** Data provided follows **

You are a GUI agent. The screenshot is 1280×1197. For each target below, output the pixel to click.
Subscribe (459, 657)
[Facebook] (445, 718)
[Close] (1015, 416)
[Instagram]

** End of Data provided **

-- Problem --
Every one of the records is to be copied word for word.

-- Written response --
You are a GUI agent. The screenshot is 1280×1197. For each target below, output the pixel to click.
Subscribe (459, 657)
[Facebook] (445, 718)
[Close] (1015, 416)
[Instagram]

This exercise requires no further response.